Namun begitu, kata Ansori, berdasarkan Undang-Undang, semua kekurangan tersebut telah ditanggung oleh pemerintah. DPR dan pemerintah telah menyepakati dana talangan yang bisa digunakan jika uang BPJS tidak mencukupi untuk membayar.

Menurutnya, kekurangan BPJS Kesehatan itu sudah bisa diprediksi dari awal. Ia pun tak mau menyebutnya defisit lantaran semua perhitungan yang telah diperhitungkan. Ansori lebih melihatnya sebagai ketidakcukupan.  "Sistem ini tidak rugi, tapi persoalannya apakah mau seperti ini terus?" tanyanya.

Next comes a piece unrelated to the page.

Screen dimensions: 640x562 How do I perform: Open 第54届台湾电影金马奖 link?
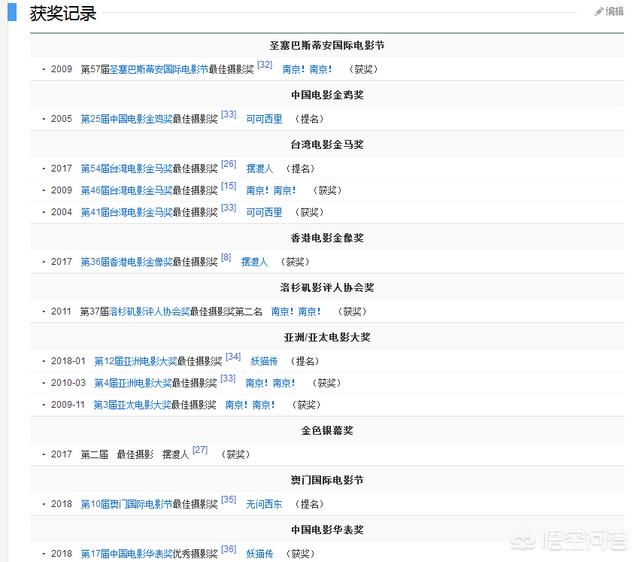coord(126,168)
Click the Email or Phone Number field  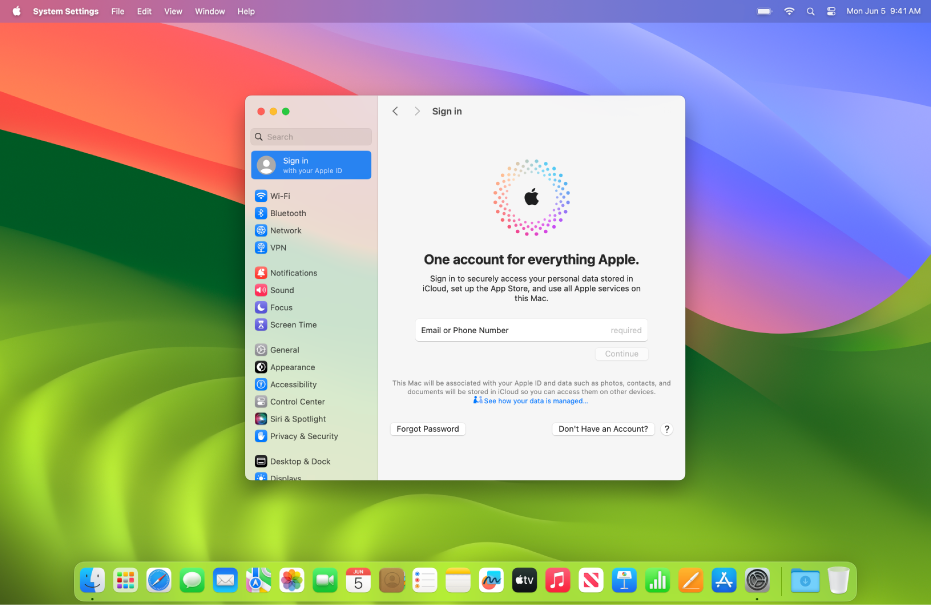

Ansori pun berpandangan prinsip gotong royong yang seharusnya menjadi dasar dalam sistem BPJS Kesehatan tidak berjalan semestinya. Saat ini, banyak peserta BPJS yang sakit mendaftar.  Padahal, orang-orang yang masih sehat juga mendaftar. Sehingga memberikan subsidi silang bagi yang sakit.  "Kita targetkan sampai seluruh penduduk terdaftar pada 2019, suplainya harus mendekat," kata Ansori.

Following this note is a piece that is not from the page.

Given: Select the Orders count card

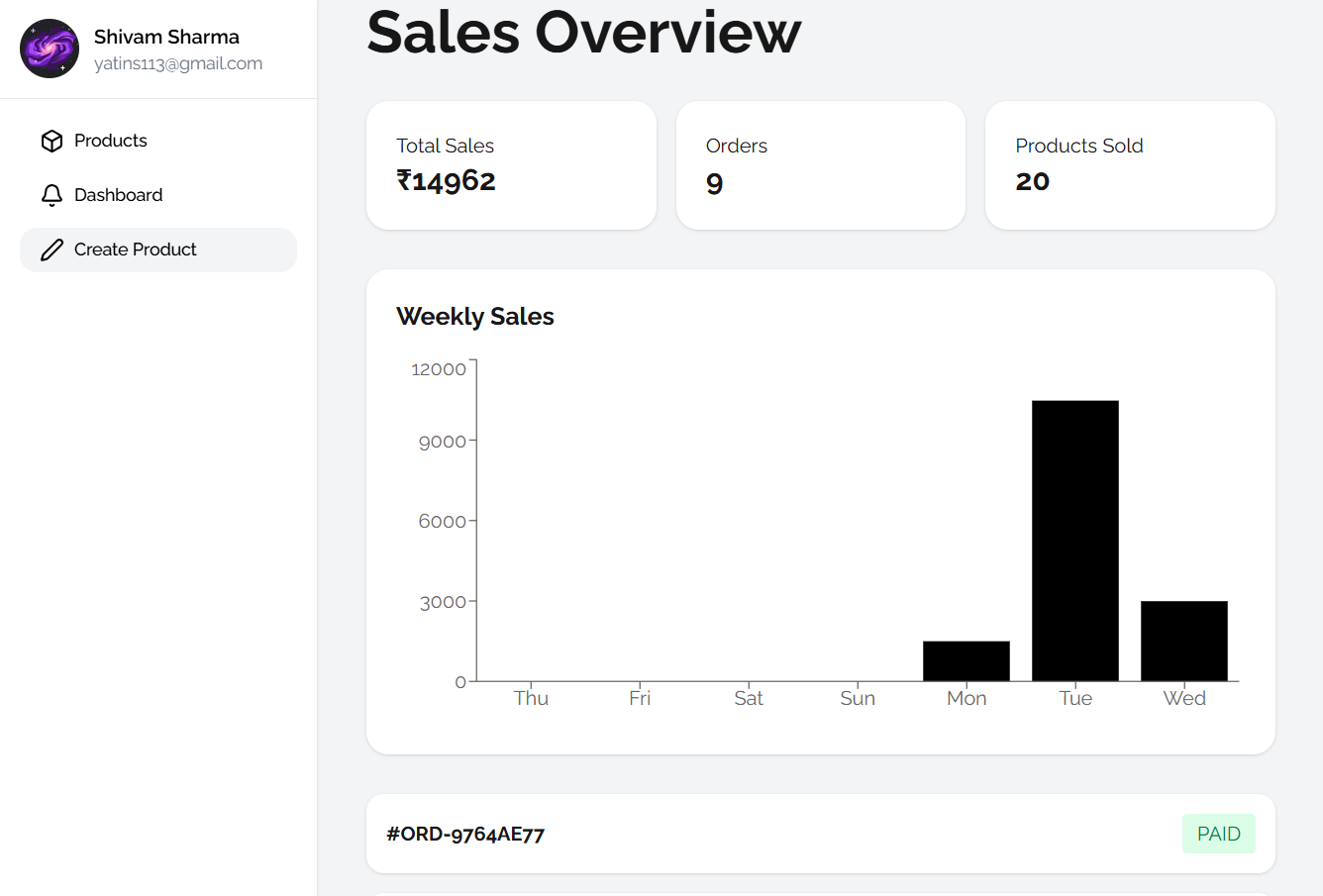Looking at the screenshot, I should (x=820, y=165).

Ia juga menyoroti keterlambatan pembayaran BPJS. Menurutnya, keterlambatan bisa menyebabkan pelayanan berkurang. Persoalan lain yang tak kalah penting yakni kesiapan dari fasilitas kesehatan.

Jumlah peserta BPJS, kata dia, tumbuh dengan cepat. Sementara pertumbuhan rumah sakit tak bisa mengimbangi. AKibatnya bisa berpengaruh terhadap penumpukan pasien.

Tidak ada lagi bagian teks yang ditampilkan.